Turn the data from the line containing "What do you see at coordinates (16, 55)" through the line containing "table-cell: 046099E is" into a Markdown table with the columns Row and Line. Give each line a row number, and omit blank lines.

Pixel coordinate grounding data:
* * * * *
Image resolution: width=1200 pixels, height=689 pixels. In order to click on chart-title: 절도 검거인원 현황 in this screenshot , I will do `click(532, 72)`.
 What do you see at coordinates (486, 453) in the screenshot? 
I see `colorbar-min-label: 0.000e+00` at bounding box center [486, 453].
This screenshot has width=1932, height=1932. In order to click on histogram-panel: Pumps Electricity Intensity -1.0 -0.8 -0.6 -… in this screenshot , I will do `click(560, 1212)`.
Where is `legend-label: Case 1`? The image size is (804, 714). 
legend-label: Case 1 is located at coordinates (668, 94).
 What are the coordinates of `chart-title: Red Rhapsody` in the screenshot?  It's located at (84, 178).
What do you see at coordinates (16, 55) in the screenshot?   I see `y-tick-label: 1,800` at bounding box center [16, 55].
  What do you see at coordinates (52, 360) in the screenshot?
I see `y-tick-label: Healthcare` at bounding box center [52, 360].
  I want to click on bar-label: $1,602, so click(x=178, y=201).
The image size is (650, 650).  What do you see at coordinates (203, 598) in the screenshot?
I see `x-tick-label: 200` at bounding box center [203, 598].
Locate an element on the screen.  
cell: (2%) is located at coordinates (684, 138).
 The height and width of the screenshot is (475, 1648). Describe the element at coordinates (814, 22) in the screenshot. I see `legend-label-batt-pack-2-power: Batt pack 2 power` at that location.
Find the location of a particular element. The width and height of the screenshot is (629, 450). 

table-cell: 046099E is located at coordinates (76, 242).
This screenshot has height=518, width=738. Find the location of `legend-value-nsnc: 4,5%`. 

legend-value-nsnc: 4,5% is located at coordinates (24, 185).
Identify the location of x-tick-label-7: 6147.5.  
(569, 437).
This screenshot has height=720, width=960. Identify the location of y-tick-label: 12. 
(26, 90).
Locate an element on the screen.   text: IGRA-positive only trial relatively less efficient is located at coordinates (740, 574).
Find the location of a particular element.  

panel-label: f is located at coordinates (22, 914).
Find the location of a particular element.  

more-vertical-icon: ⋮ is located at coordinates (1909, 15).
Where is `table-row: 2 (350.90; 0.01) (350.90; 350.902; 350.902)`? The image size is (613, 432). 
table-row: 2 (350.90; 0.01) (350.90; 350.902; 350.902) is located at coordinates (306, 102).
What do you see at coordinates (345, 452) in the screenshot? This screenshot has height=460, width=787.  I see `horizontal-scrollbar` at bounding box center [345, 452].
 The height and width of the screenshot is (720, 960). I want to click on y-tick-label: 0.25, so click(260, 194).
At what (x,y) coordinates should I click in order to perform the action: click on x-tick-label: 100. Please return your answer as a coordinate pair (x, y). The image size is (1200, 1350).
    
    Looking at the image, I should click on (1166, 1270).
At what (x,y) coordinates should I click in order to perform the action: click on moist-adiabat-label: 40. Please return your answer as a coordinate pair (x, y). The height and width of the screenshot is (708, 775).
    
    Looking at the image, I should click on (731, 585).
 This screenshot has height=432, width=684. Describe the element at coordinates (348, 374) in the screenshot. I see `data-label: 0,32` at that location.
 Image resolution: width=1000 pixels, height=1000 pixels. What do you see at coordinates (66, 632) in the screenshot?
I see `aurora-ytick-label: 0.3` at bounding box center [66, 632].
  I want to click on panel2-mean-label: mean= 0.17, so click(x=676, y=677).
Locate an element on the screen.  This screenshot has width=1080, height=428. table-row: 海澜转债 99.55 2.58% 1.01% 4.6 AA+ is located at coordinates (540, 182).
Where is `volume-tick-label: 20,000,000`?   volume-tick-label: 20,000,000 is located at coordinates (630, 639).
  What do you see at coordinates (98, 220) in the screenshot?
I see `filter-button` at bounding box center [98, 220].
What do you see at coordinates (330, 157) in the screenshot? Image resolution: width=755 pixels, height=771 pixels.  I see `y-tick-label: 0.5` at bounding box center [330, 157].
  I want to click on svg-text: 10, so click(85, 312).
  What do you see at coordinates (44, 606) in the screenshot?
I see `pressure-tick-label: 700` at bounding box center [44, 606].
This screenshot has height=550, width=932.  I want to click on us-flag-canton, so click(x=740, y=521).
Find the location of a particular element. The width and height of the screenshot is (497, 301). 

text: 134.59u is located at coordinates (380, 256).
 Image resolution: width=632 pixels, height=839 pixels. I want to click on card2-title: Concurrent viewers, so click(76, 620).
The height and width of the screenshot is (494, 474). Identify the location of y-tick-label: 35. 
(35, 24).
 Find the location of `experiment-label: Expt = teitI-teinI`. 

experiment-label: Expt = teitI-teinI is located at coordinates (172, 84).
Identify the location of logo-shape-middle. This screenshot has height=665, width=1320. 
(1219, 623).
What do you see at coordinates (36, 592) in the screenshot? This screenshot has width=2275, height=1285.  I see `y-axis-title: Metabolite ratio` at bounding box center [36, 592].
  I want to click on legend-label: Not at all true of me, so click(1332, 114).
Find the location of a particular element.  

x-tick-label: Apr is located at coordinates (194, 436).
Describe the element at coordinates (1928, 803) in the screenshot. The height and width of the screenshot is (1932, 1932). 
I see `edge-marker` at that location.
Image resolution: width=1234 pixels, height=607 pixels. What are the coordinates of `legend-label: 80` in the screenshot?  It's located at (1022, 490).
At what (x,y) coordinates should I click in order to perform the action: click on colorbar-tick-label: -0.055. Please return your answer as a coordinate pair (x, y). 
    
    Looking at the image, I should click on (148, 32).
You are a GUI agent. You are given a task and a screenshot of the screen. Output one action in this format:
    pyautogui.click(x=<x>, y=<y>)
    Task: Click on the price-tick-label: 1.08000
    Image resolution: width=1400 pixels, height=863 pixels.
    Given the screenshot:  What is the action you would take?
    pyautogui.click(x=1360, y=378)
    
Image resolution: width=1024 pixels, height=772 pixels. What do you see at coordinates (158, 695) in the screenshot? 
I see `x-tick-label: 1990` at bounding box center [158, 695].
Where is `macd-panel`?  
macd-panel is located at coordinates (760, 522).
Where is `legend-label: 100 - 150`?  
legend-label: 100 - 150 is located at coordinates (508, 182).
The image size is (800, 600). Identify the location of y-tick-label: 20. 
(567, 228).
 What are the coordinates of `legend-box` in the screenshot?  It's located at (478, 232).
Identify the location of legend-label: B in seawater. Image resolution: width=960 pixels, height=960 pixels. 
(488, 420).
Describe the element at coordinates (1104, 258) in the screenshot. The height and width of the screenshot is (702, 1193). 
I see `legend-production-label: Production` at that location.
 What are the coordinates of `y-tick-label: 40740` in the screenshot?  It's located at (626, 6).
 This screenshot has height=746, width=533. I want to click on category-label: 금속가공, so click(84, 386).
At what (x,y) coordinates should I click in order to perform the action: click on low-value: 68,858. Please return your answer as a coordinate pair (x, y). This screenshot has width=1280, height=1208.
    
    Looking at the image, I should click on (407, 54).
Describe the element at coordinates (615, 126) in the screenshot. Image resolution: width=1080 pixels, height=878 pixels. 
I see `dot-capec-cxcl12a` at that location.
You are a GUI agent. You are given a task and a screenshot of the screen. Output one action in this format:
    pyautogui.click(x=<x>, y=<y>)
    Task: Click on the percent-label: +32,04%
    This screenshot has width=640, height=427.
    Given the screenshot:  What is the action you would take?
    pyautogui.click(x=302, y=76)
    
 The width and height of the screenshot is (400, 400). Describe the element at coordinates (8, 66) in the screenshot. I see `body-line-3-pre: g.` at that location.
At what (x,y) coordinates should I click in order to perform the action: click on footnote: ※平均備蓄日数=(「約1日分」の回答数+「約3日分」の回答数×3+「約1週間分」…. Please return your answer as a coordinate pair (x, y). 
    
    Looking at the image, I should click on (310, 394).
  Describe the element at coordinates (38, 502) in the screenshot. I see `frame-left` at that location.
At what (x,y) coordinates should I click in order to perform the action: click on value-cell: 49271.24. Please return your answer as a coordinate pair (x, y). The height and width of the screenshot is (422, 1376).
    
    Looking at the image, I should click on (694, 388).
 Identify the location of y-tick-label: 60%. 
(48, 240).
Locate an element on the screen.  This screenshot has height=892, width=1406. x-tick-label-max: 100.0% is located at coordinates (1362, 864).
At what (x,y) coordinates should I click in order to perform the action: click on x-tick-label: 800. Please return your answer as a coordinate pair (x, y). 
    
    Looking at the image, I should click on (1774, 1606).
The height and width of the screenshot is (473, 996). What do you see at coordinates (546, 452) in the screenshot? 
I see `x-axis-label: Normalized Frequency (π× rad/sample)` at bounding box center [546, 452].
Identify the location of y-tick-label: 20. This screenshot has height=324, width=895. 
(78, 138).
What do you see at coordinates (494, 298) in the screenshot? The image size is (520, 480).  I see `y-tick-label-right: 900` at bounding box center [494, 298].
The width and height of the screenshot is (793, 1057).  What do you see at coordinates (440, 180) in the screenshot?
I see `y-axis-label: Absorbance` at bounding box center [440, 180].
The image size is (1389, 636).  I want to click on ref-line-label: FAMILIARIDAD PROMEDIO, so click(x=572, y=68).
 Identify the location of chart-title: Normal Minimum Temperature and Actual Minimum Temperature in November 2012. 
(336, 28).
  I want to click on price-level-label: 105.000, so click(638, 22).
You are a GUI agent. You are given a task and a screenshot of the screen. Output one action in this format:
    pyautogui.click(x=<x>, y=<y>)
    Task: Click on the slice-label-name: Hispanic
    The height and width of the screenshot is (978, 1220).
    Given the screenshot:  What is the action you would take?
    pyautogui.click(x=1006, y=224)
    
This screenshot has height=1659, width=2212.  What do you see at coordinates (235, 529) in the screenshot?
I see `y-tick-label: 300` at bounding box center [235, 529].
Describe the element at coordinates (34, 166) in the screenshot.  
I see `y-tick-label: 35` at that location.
* * * * *
EXERCISE SOLUTION:
| Row | Line |
|---|---|
| 1 | What do you see at coordinates (16, 55) in the screenshot?   I see `y-tick-label: 1,800` at bounding box center [16, 55]. |
| 2 |   What do you see at coordinates (52, 360) in the screenshot? |
| 3 | I see `y-tick-label: Healthcare` at bounding box center [52, 360]. |
| 4 |   I want to click on bar-label: $1,602, so click(x=178, y=201). |
| 5 | The image size is (650, 650).  What do you see at coordinates (203, 598) in the screenshot? |
| 6 | I see `x-tick-label: 200` at bounding box center [203, 598]. |
| 7 | Locate an element on the screen.   |
| 8 | cell: (2%) is located at coordinates (684, 138). |
| 9 |  The height and width of the screenshot is (475, 1648). Describe the element at coordinates (814, 22) in the screenshot. I see `legend-label-batt-pack-2-power: Batt pack 2 power` at that location. |
| 10 | Find the location of a particular element. The width and height of the screenshot is (629, 450).  |
| 11 | table-cell: 046099E is located at coordinates (76, 242). |